Last station in the eosinophilic asthma with chronic rhinosinusitis and/or nasal polyposis march: Eosinophilic asthma with radiological findings associated with blood eosinophilia


YILMAZ İ., Bahcecioglu S. N., TÜRK M., TUTAR N., OYMAK F. S., GÜLMEZ İ.

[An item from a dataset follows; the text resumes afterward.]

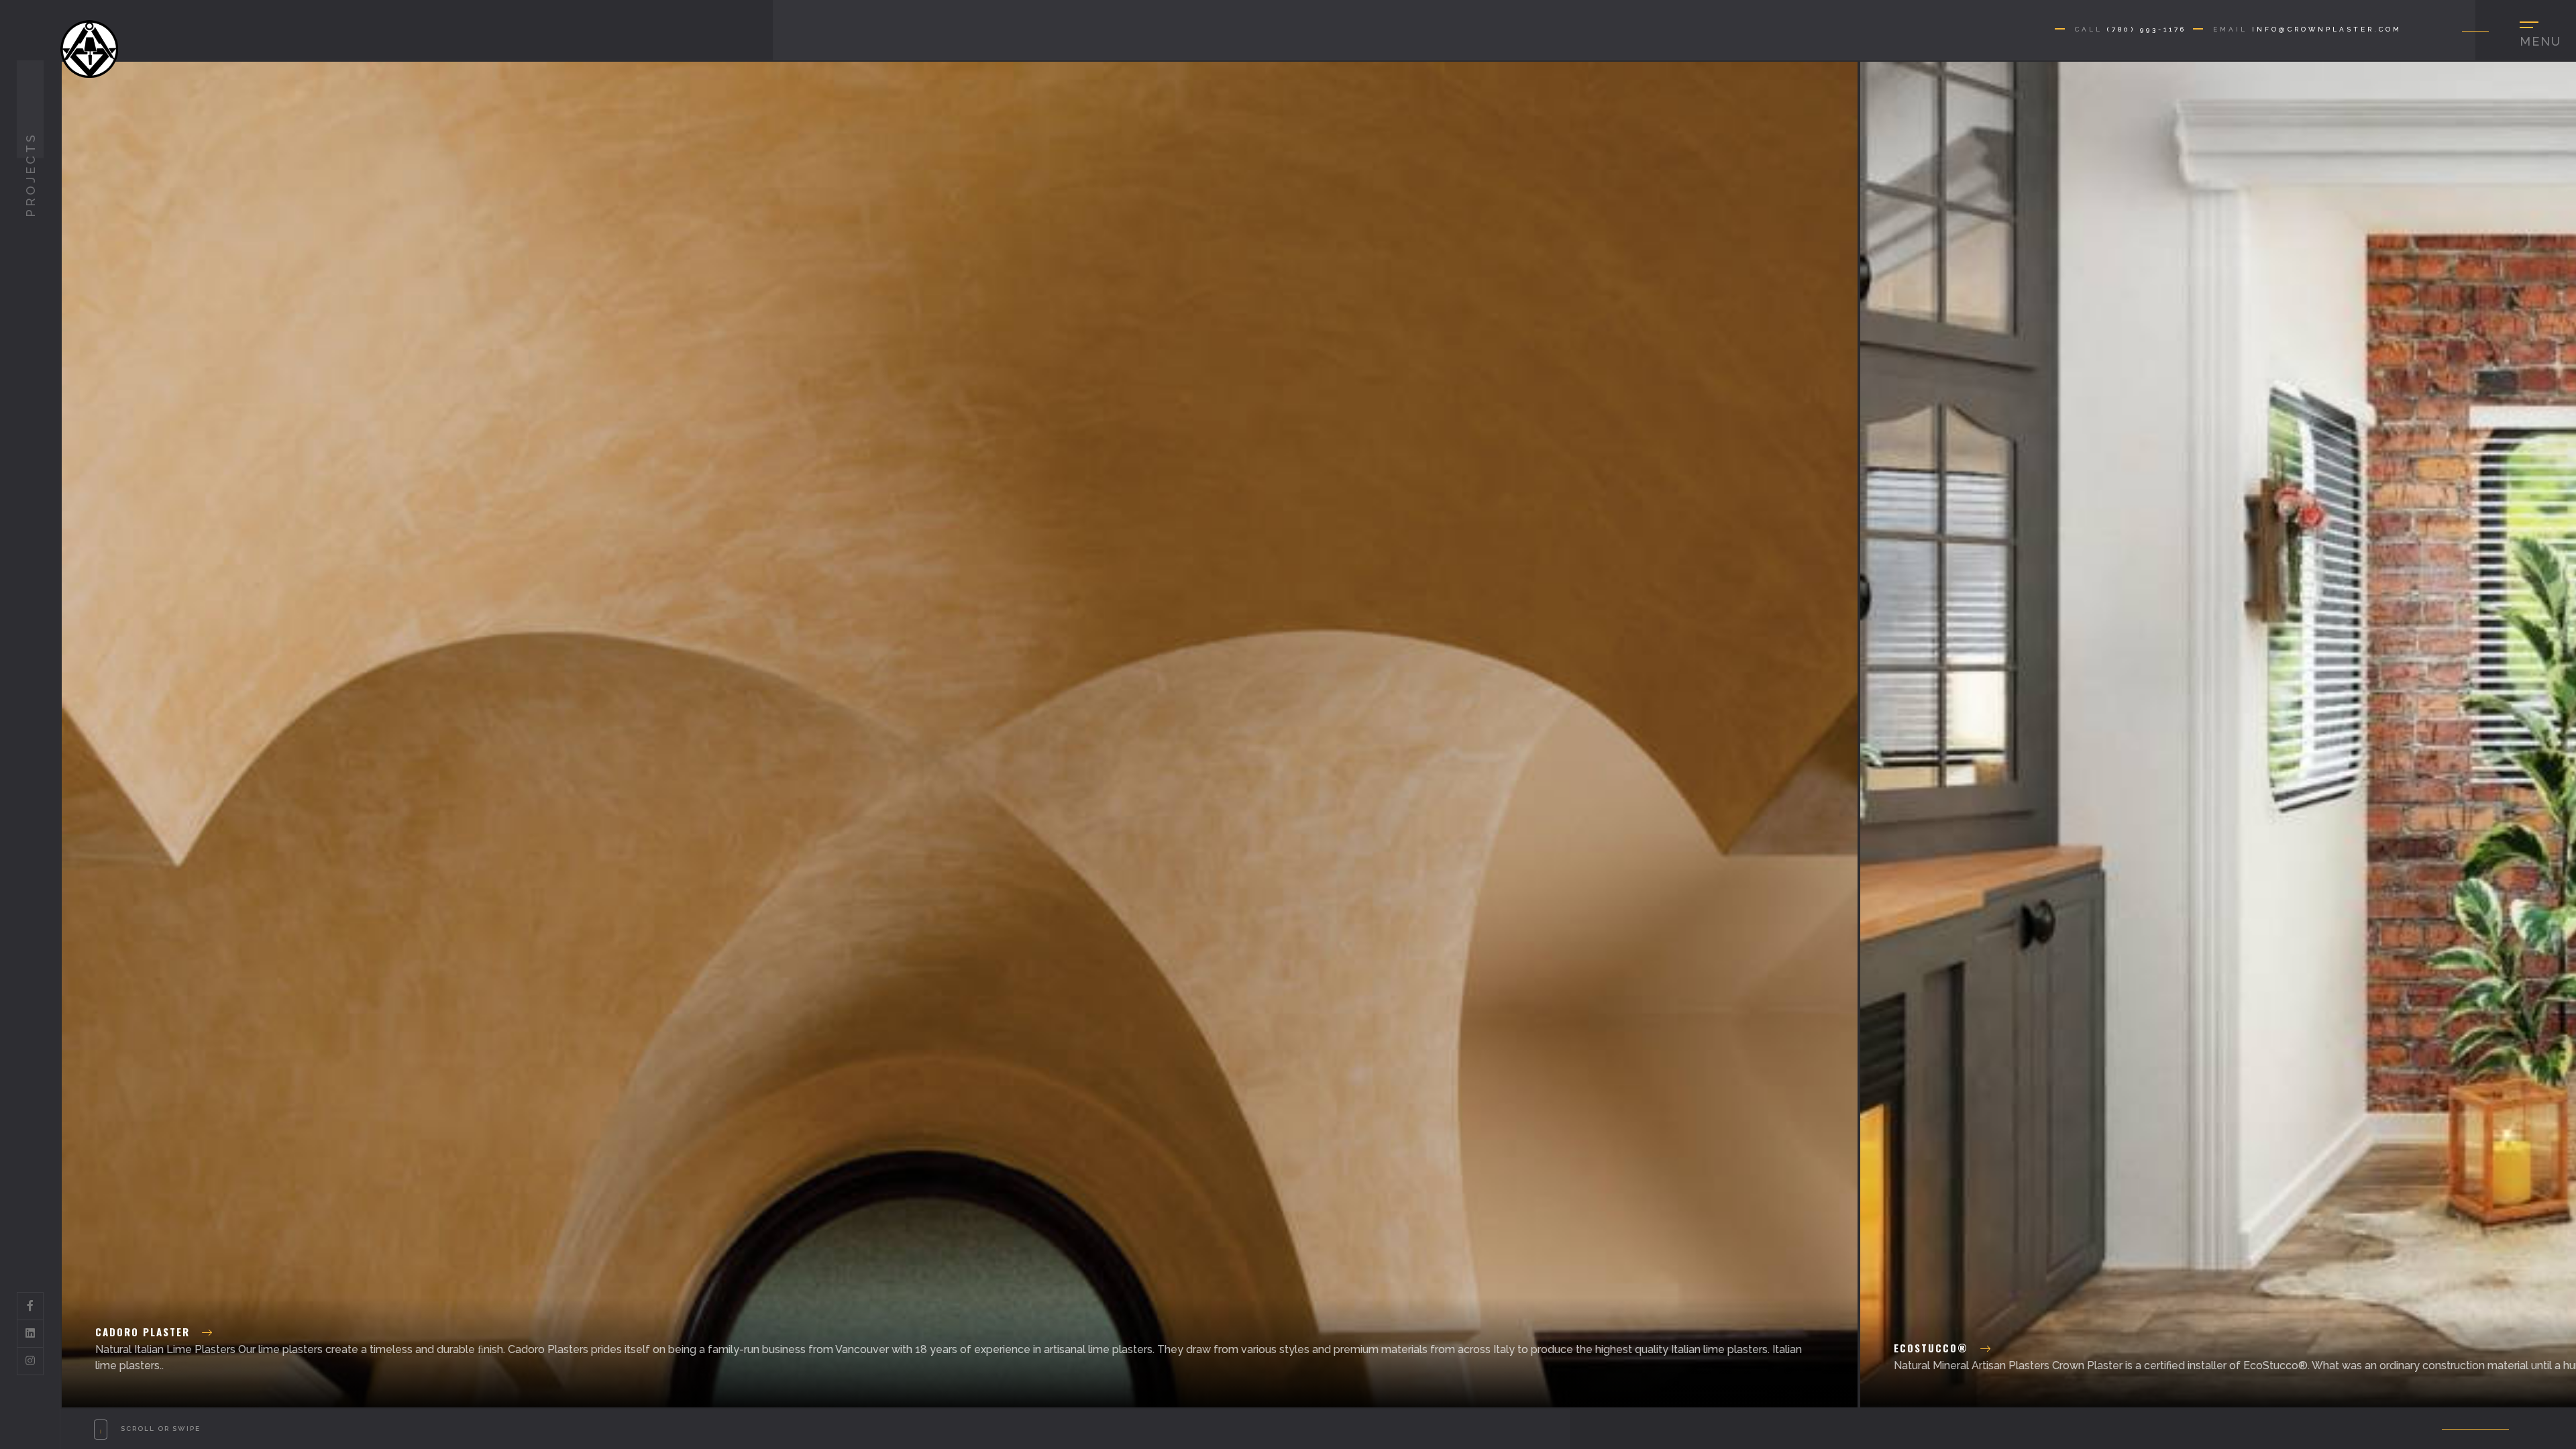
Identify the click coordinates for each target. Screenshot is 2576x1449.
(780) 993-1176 (2146, 29)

JOURNAL OF ASTHMA, cilt.56, sa.2, ss.111-117, 2019 (SCI-Expanded) identifier identifier identifier

  • Yayın Türü: Makale / Tam Makale
  • Cilt numarası: 56 Sayı: 2
  • Basım Tarihi: 2019
  • Doi Numarası: 10.1080/02770903.2018.1443469
  • Dergi Adı: JOURNAL OF ASTHMA
  • Derginin Tarandığı İndeksler: Science Citation Index Expanded (SCI-EXPANDED), Scopus
  • Sayfa Sayıları: ss.111-117
  • Anahtar Kelimeler: Asthma, chronic rhinosinusitis, eosinophilic asthma, nasal polyposis, thorax computed tomography, EXACERBATED RESPIRATORY-DISEASE, ASPIRIN, SEVERITY, GRANULOMATOSIS, POLYANGIITIS, MEPOLIZUMAB, PREVALENCE, MANAGEMENT, PHENOTYPES, DISORDERS
  • Erciyes Üniversitesi Adresli: Evet

Özet

Objective: Eosinophilic asthma with chronic rhinosinusitis and/or nasal polyposis (EA-CRS/NP) is a subphenotype of adult-onset eosinophilic asthma. Blood eosinophil levels are shown to be highly elevated in patients with EA-CRS/NP and have potential for tissue infiltration. We aimed to demonstrate the clinical features of the patients who have a blood eosinophil level above 10% and have thorax computed tomography findings due to blood eosinophilia. Methods: Patients who were followed up in our clinic between 2012 and 2017 were retrospectively evaluated. Inclusion criteria were as follows: 1) Eosinophilic severe asthma, 2) eosinophilia >10%, 3) chronic sinusitis and/or nasal polyps, 4) patients with pathologic findings on thorax computed tomography, 5) regular follow-up for at least 1 year. Results: We identified 36 patients who met the above criteria. We defined this group as "Eosinophilic Asthma with chronic Rhinosinusitis and/or nasal polyposis with Radiological findings related to blood eosinophilia" (EARR). The mean age was 44.9 +/- 11 years and 64% were females. Nasal polyps, aspirin exacerbated respiratory disease, and atopy, were present in 81%, 47%, and 25% of the patients, respectively. The mean blood eosinophil count was 1828.6 cells/mm(3) (19%). The majority of EARR patients had upper lobe dominant ground-glass opacities. The mean follow-up period was 3.2 +/- 2.5 years. EARR patients did not evolve into eosinophilic granulomatous polyangiitis in the follow-up. Conclusions: This phenotype is the first eosinophilic asthma sub-phenotype reported in the literature. EARR is the final stage of the allergic march of EA-CRS/NP.